### DATASET ENTRIES
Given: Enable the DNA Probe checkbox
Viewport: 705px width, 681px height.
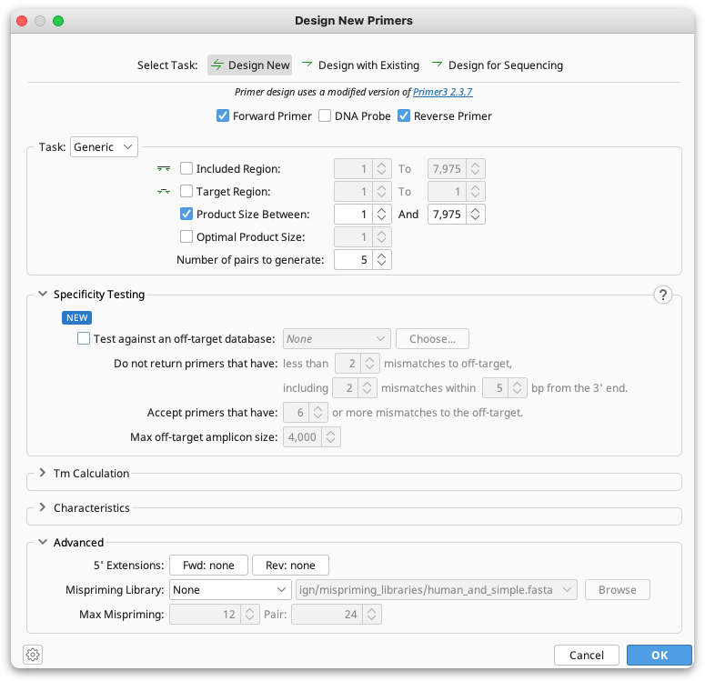Looking at the screenshot, I should 325,116.
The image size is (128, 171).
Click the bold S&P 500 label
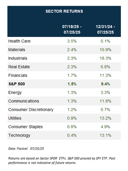(x=17, y=84)
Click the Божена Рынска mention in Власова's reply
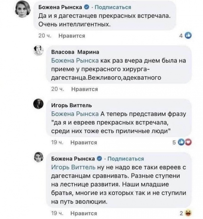203x219 pixels. click(75, 61)
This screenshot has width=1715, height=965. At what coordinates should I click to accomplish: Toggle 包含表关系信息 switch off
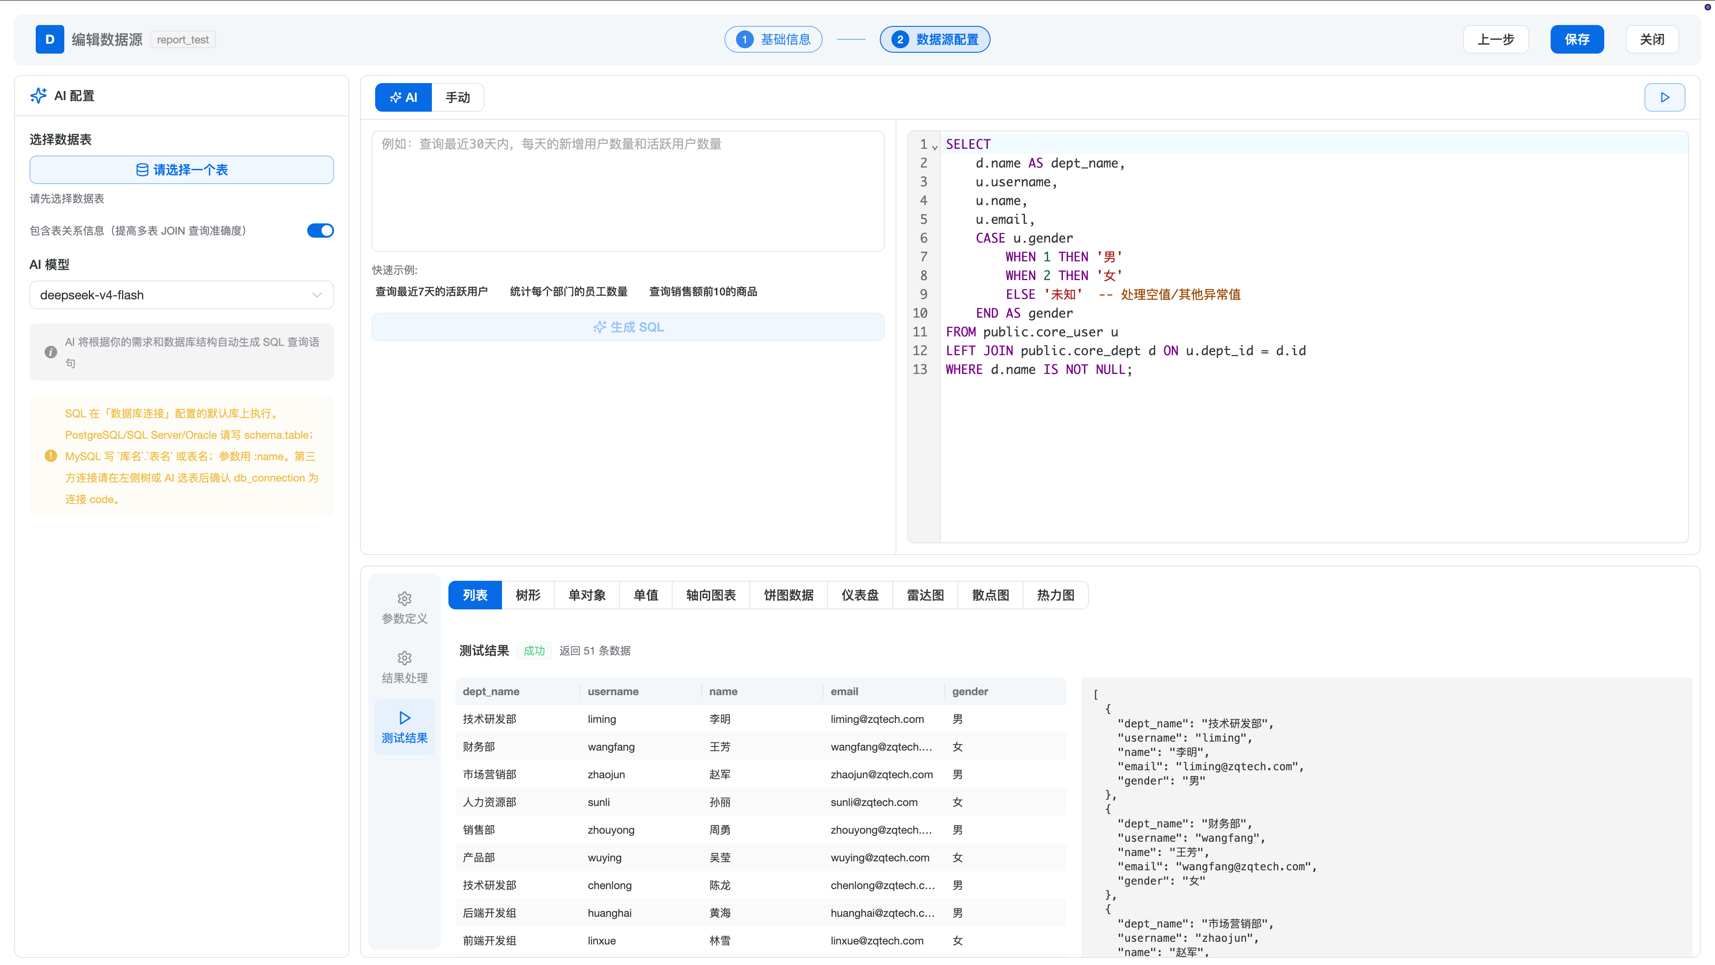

### DIRECTIONS
Nothing but the pictures is to be left out; the rest of the listing should be copied exactly.

### THE ANSWER
Given: Enable the DNA Probe checkbox
Viewport: 705px width, 681px height.
Looking at the screenshot, I should 325,116.
The image size is (128, 171).
Click the bold S&P 500 label
(x=17, y=84)
Click the Божена Рынска mention in Власова's reply
203x219 pixels. click(75, 61)
This screenshot has width=1715, height=965. At what coordinates should I click to accomplish: Toggle 包含表关系信息 switch off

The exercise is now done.